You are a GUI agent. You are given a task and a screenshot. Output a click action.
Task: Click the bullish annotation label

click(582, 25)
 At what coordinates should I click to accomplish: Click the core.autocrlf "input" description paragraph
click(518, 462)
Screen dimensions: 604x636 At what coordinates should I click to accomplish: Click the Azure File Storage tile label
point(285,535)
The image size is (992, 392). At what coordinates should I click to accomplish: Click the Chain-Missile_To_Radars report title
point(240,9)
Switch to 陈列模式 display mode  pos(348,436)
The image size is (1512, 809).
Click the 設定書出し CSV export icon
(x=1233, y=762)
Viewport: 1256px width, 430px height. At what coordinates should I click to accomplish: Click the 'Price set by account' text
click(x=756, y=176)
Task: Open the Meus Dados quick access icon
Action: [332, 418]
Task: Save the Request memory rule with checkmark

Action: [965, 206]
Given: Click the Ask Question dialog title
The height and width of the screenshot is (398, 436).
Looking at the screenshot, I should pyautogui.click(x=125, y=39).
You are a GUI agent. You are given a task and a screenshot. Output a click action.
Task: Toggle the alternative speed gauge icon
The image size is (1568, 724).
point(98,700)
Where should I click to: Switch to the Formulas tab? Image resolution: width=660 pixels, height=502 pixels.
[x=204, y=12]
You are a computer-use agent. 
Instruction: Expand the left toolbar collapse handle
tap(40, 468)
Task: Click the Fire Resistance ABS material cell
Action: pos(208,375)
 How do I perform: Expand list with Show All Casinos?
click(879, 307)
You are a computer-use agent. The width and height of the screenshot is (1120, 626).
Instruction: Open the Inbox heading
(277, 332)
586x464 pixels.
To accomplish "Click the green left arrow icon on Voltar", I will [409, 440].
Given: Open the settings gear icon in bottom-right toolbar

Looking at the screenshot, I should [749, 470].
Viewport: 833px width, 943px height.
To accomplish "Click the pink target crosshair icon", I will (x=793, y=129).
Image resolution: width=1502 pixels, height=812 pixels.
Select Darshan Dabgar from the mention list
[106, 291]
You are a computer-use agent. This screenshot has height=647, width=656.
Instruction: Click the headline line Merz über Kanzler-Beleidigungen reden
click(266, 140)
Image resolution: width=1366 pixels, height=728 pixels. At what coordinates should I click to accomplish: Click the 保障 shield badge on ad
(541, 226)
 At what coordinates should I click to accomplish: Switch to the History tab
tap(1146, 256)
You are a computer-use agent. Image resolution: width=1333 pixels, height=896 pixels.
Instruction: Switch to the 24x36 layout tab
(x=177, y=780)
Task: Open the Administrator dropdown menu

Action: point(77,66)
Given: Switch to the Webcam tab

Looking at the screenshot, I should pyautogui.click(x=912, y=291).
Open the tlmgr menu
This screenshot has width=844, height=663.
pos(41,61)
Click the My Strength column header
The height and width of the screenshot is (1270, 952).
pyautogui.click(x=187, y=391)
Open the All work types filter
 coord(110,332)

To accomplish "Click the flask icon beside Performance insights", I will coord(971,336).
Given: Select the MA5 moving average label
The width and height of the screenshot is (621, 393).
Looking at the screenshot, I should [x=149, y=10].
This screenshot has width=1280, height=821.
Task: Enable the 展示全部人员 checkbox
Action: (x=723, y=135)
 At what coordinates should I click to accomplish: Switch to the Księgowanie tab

_ _ _ _ _ _ _

§ **Required work**
The records above must be retyped in full, exactly.

§ **Exercise output**
You are a GUI agent. You are given a task and a screenshot. Output a click action.
Task: Click the bullish annotation label

click(582, 25)
 At what coordinates should I click to accomplish: Click the core.autocrlf "input" description paragraph
click(518, 462)
Screen dimensions: 604x636 At what coordinates should I click to accomplish: Click the Azure File Storage tile label
point(285,535)
The image size is (992, 392). At what coordinates should I click to accomplish: Click the Chain-Missile_To_Radars report title
point(240,9)
Switch to 陈列模式 display mode  pos(348,436)
The image size is (1512, 809).
Click the 設定書出し CSV export icon
(x=1233, y=762)
Viewport: 1256px width, 430px height. At what coordinates should I click to accomplish: Click the 'Price set by account' text
click(x=756, y=176)
Task: Open the Meus Dados quick access icon
Action: [332, 418]
Task: Save the Request memory rule with checkmark

Action: [965, 206]
Given: Click the Ask Question dialog title
The height and width of the screenshot is (398, 436).
Looking at the screenshot, I should pyautogui.click(x=125, y=39).
You are a GUI agent. You are given a task and a screenshot. Output a click action.
Task: Toggle the alternative speed gauge icon
The image size is (1568, 724).
point(98,700)
Where should I click to: Switch to the Formulas tab? Image resolution: width=660 pixels, height=502 pixels.
[x=204, y=12]
You are a computer-use agent. 
Instruction: Expand the left toolbar collapse handle
tap(40, 468)
Task: Click the Fire Resistance ABS material cell
Action: pos(208,375)
 How do I perform: Expand list with Show All Casinos?
click(879, 307)
You are a computer-use agent. The width and height of the screenshot is (1120, 626).
Instruction: Open the Inbox heading
(277, 332)
586x464 pixels.
To accomplish "Click the green left arrow icon on Voltar", I will [409, 440].
Given: Open the settings gear icon in bottom-right toolbar

Looking at the screenshot, I should [749, 470].
Viewport: 833px width, 943px height.
To accomplish "Click the pink target crosshair icon", I will (x=793, y=129).
Image resolution: width=1502 pixels, height=812 pixels.
Select Darshan Dabgar from the mention list
[106, 291]
You are a computer-use agent. This screenshot has height=647, width=656.
Instruction: Click the headline line Merz über Kanzler-Beleidigungen reden
click(266, 140)
Image resolution: width=1366 pixels, height=728 pixels. At what coordinates should I click to accomplish: Click the 保障 shield badge on ad
(541, 226)
 At what coordinates should I click to accomplish: Switch to the History tab
tap(1146, 256)
You are a computer-use agent. Image resolution: width=1333 pixels, height=896 pixels.
Instruction: Switch to the 24x36 layout tab
(x=177, y=780)
Task: Open the Administrator dropdown menu

Action: point(77,66)
Given: Switch to the Webcam tab

Looking at the screenshot, I should pyautogui.click(x=912, y=291).
Open the tlmgr menu
This screenshot has width=844, height=663.
pos(41,61)
Click the My Strength column header
The height and width of the screenshot is (1270, 952).
pyautogui.click(x=187, y=391)
Open the All work types filter
 coord(110,332)

To accomplish "Click the flask icon beside Performance insights", I will coord(971,336).
Given: Select the MA5 moving average label
The width and height of the screenshot is (621, 393).
Looking at the screenshot, I should [x=149, y=10].
This screenshot has width=1280, height=821.
Task: Enable the 展示全部人员 checkbox
Action: (x=723, y=135)
 At what coordinates should I click to accomplish: Switch to the Księgowanie tab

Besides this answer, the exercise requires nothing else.